***** Records to process *****

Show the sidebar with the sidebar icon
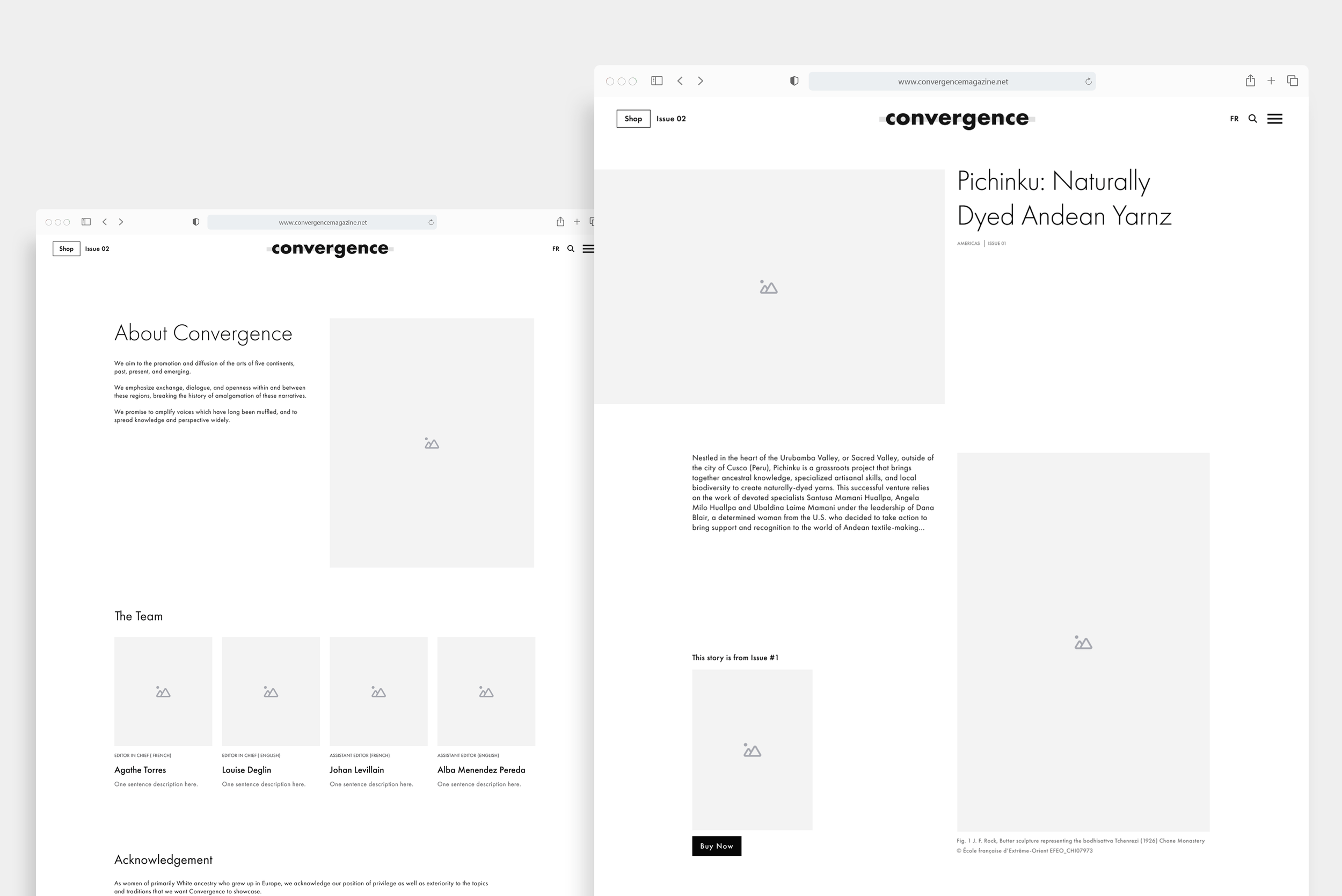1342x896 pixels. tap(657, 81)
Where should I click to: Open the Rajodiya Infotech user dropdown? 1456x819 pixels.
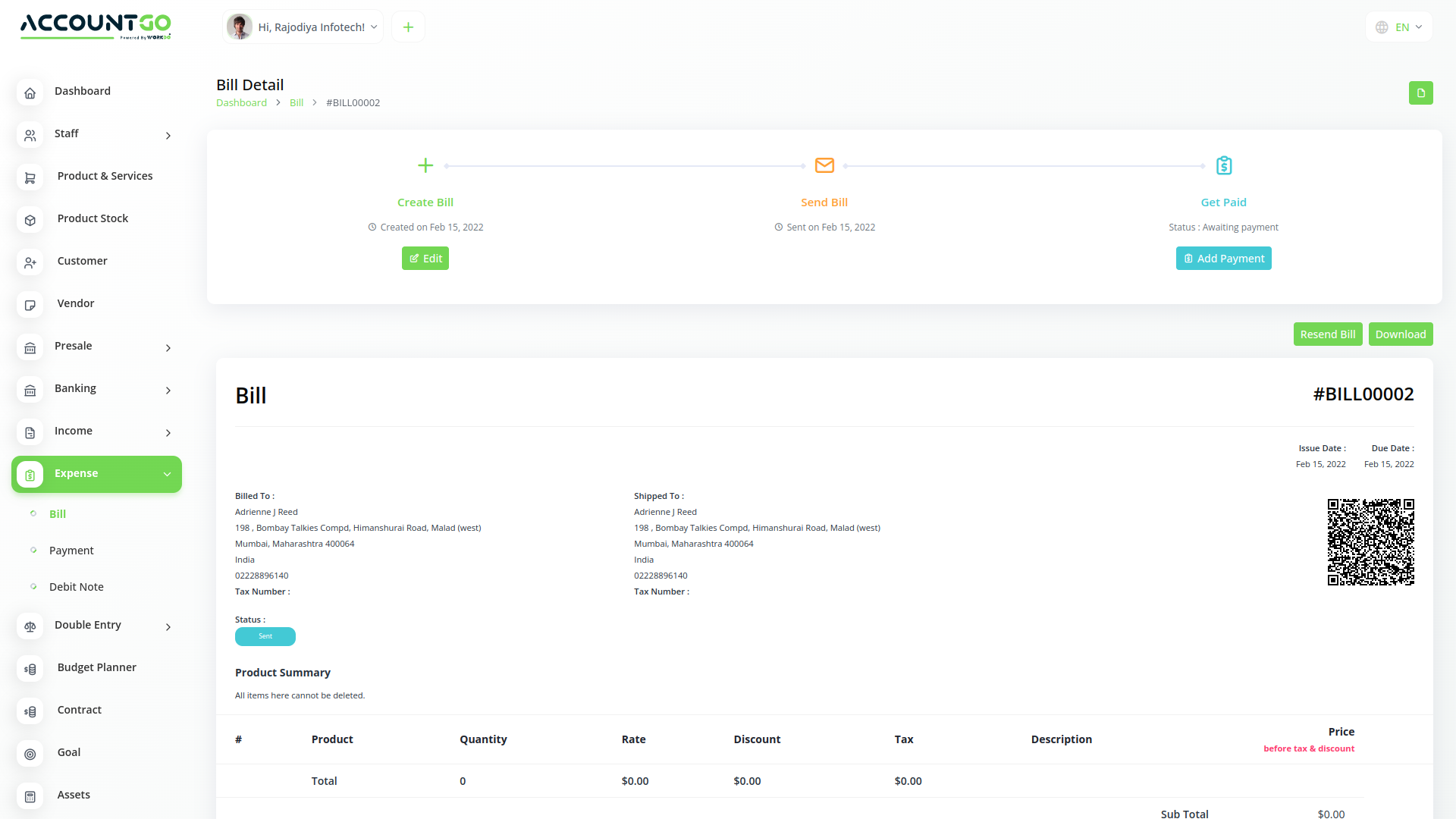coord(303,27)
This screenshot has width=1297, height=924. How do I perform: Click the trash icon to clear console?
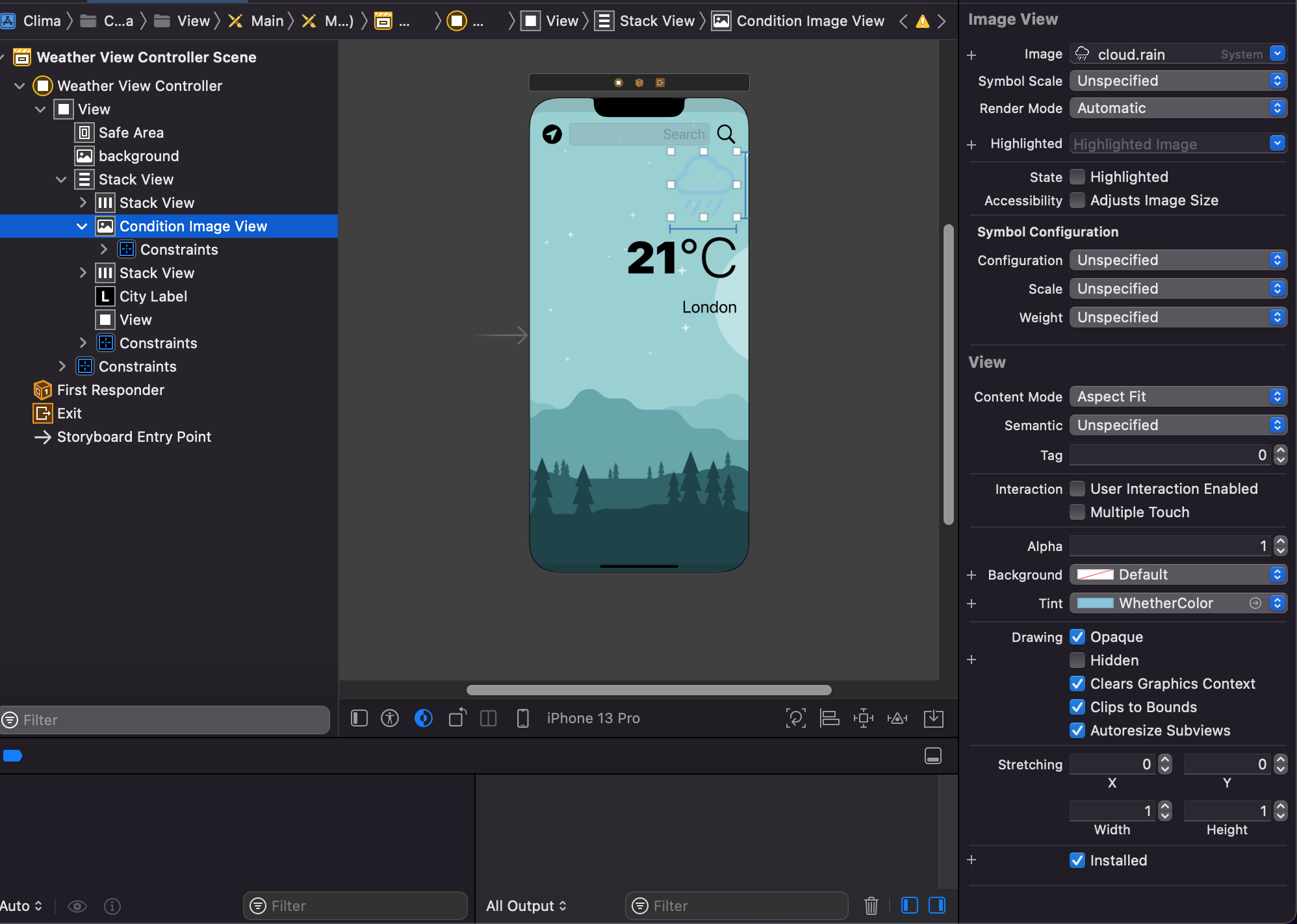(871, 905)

*****
***** Records to process *****

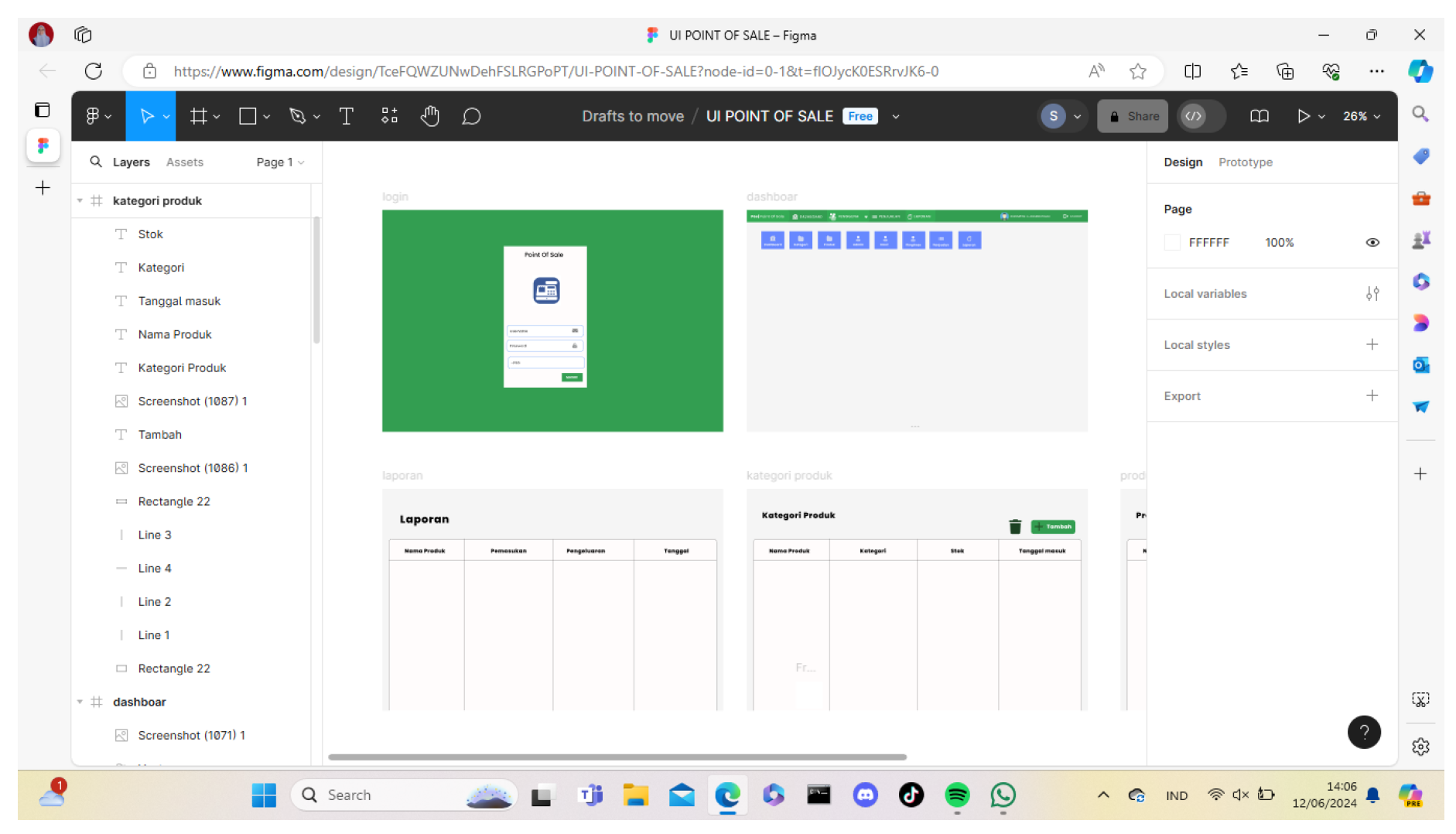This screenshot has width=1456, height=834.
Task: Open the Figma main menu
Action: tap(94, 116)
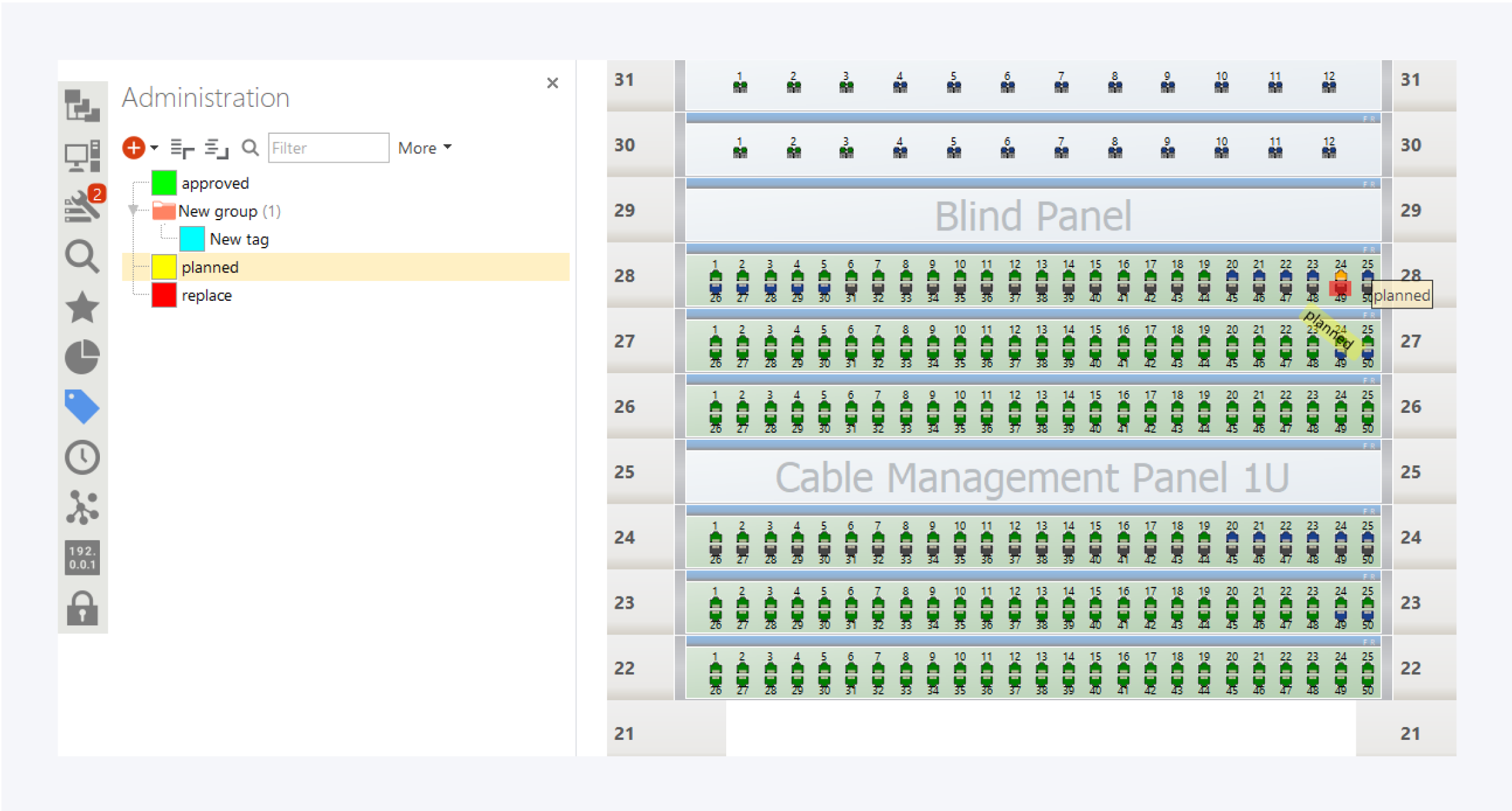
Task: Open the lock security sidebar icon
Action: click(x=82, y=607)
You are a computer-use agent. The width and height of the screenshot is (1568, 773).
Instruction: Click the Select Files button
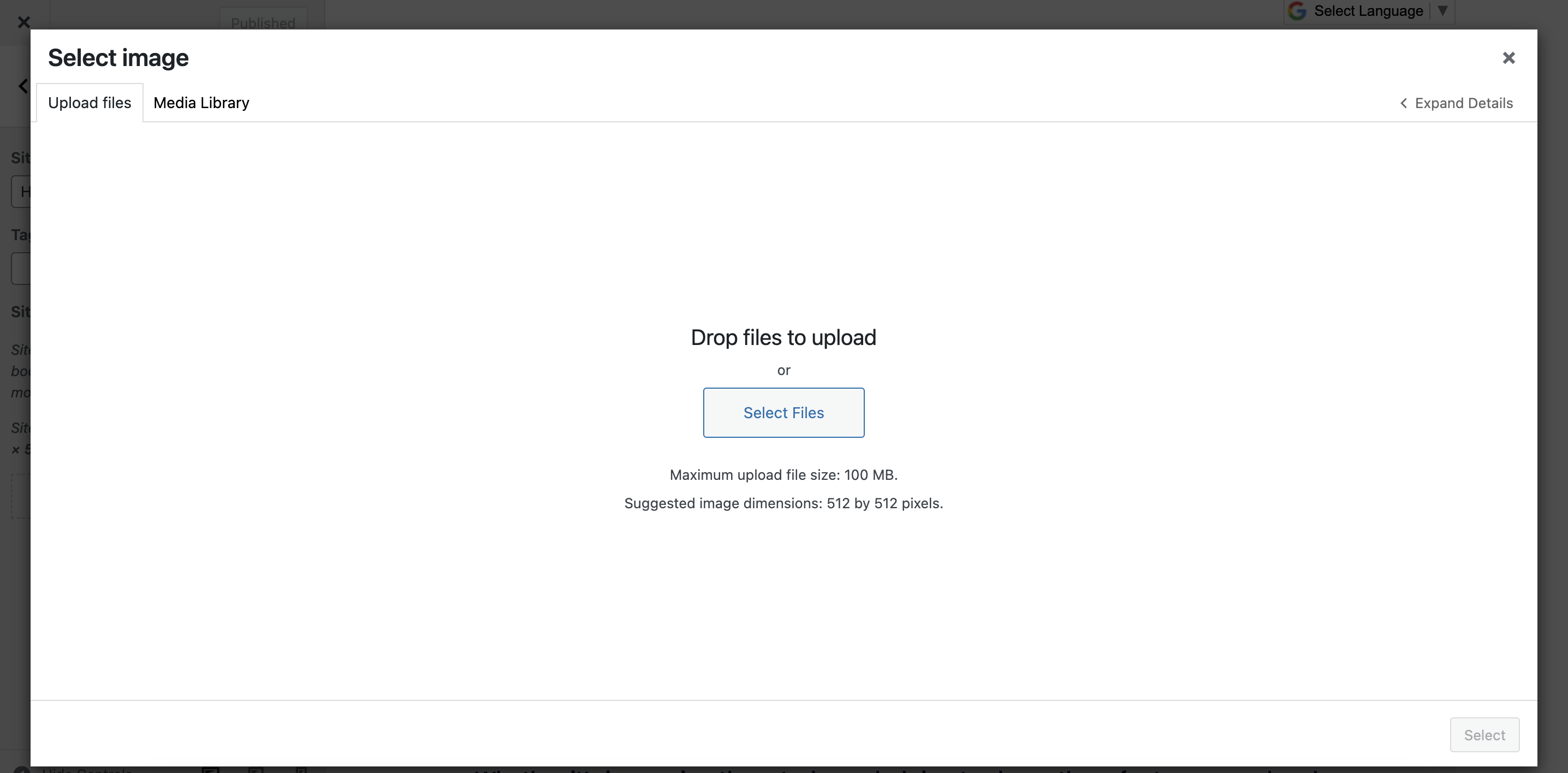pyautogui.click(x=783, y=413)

*****
***** Records to process *****

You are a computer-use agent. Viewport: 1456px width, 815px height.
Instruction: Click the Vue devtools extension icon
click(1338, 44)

*****

◆ What to work on ◆
Lines containing the word "agent" are to be counted in the listing; state their number alone.

◆ Task result ◆
2